Inmigrantes cubanos durante el éxodo del Mariel, 1980

Tent City (Miñuca Villaverde, dir., 1980)

“¿Qué me importa a mí que no me quieras? / ¿Qué me importa a mí que me desprecies? / Te voy a demostrar que soy un hombre / y que de mí no se burla la que quiere”, canta una voz a capella, es la voz de uno de los refugiados en Tent City, la de Juan Ariaga. Miñuca se dirige a filmar lo que sucede en las carpas, va a archivar algunas vivencias de los marielitos, no con el conformismo que supone un trabajo por encargo, no con la pretensión de hacer una película, va curiosa a reencontrarse con su nación, aquella que dejó atrás hace más de quince años y de la que no ha tenido noticias.

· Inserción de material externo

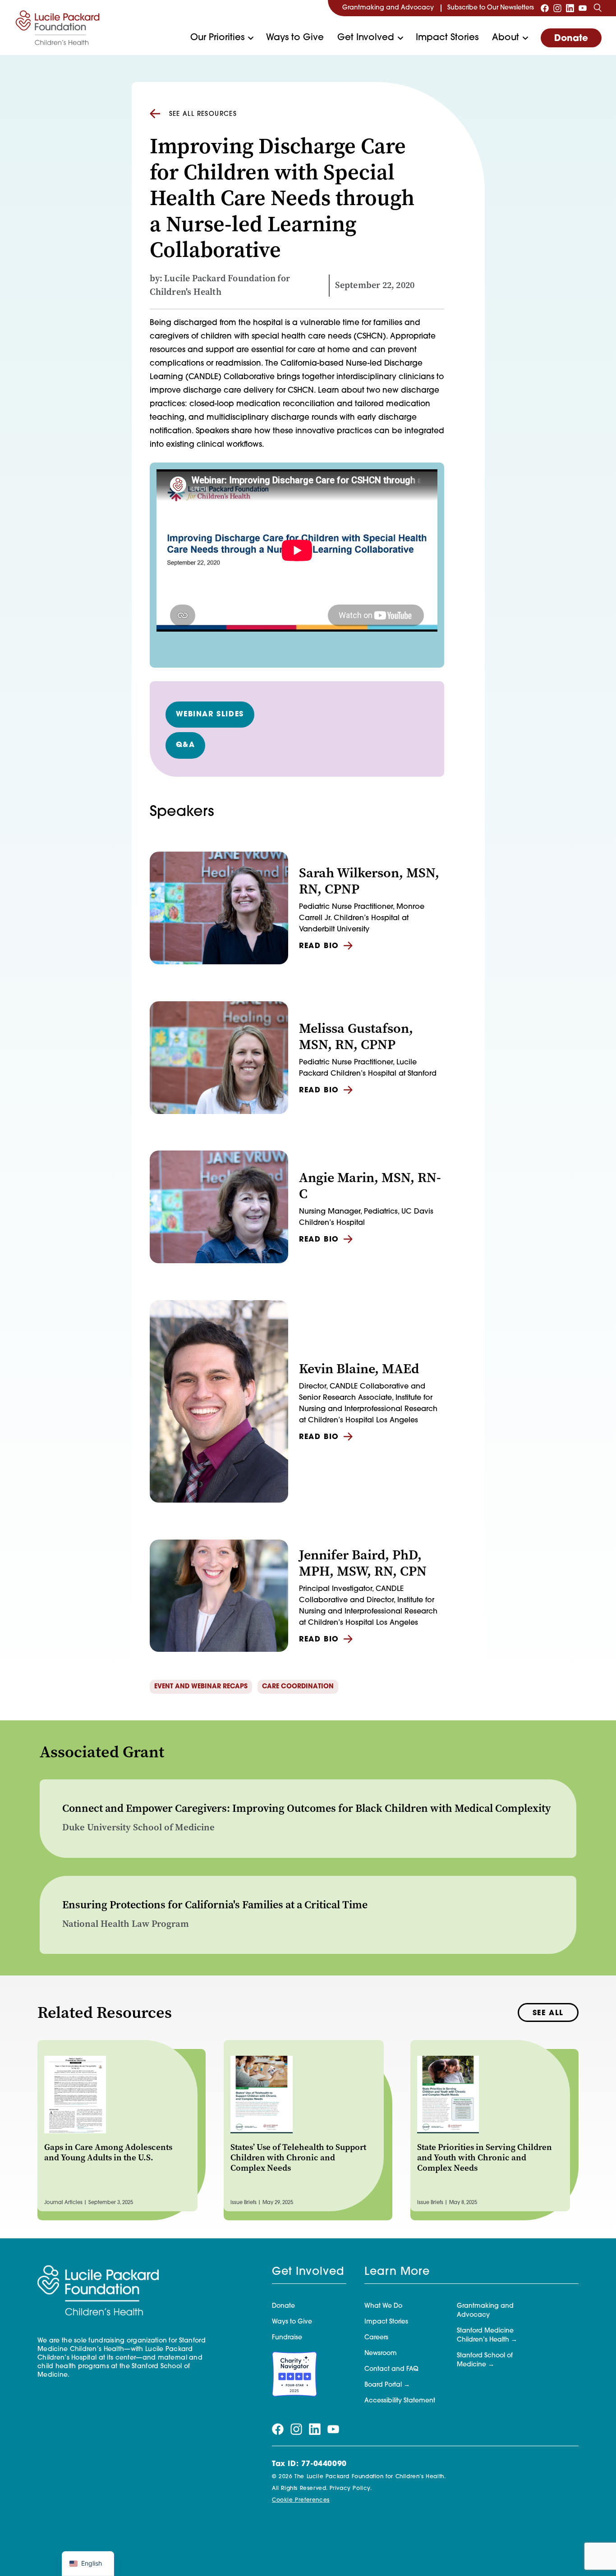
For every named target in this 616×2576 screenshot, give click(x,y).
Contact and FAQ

A modo de home made movie, Miñuca toma su Bolex de cuerda 16 mm. y se desboca. Su mirada es como la de una fiera que acecha o –para ponernos más a tono con su ternura– como la de quien bordea con la cuchara un plato humeante para no quemarse. Se acerca, mira, narra, panea, los ve en sus labores cotidianas desde las rejas que rodean la comunidad, se saborea, toma distancia, focaliza a uno u otro sujeto, gira hacia arriba, ve el puente que techa/protege la ciudad. Aquello desde afuera pudiese parecer un campo de concentración, pero Miñuca entra, entra más de lo esperado, se introduce en los ojos de esa gente, y entonces todo el recinto se convierte en purgatorio. ¿No fue acaso un purgatorio infinito la espera de aquellos para salir de la isla? ¿Qué significan tres meses comparados con toda una vida?

La Interestatal 95 es la vía más larga y transitada de las que atraviesan de norte a sur la costa este de los Estados Unidos de América. Entre Cuba y los Estados Unidos no existe una autopista, sólo una angosta carretera de mar tan recorrida como aquella. Es el Estrecho de la Florida. De sur a norte, en su corriente incierta, se inscribió la ruta de los marielitos (masa “lumpen” que aborda lo desconocido, que se adentra). Hay un punto donde ambas carreteras se cruzan. Ese vértice improbable se llamó Ciudad de las Carpas, un pequeño campamento de emigrados donde termina la Pequeña Habana, debajo de los pilares de la I-95.

En ese llega y pon se instaló un microcosmos, un curso acelerado sobre la nueva moral. Bajo la lupa del lente, “el hombre nuevo”, ya no los remanentes de la vieja sociedad. No son estos los batistianos, militares y torturadores. No se trata del clero, la clase media o la alta burguesía. Ha cambiado el matiz de la emigración. Son hijos pródigos que se marchan y no regresan, dejan la casa por la carpa, los edificios en ruinas por las tiendas. ¿De qué infierno se escapan para sentirse tan a gusto entre carpas militares? ¿De qué se huye si no es de uno mismo, de la persona que se fue en otro lugar y bajo otra circunstancia? Entre las cercas, aquí, se sienten libres. Pueden jugar a reinventarse. En la isla-cárcel no había deseos ni sueños. Sólo vigilia y ficciones como fugas. Sonambulismo y simulación.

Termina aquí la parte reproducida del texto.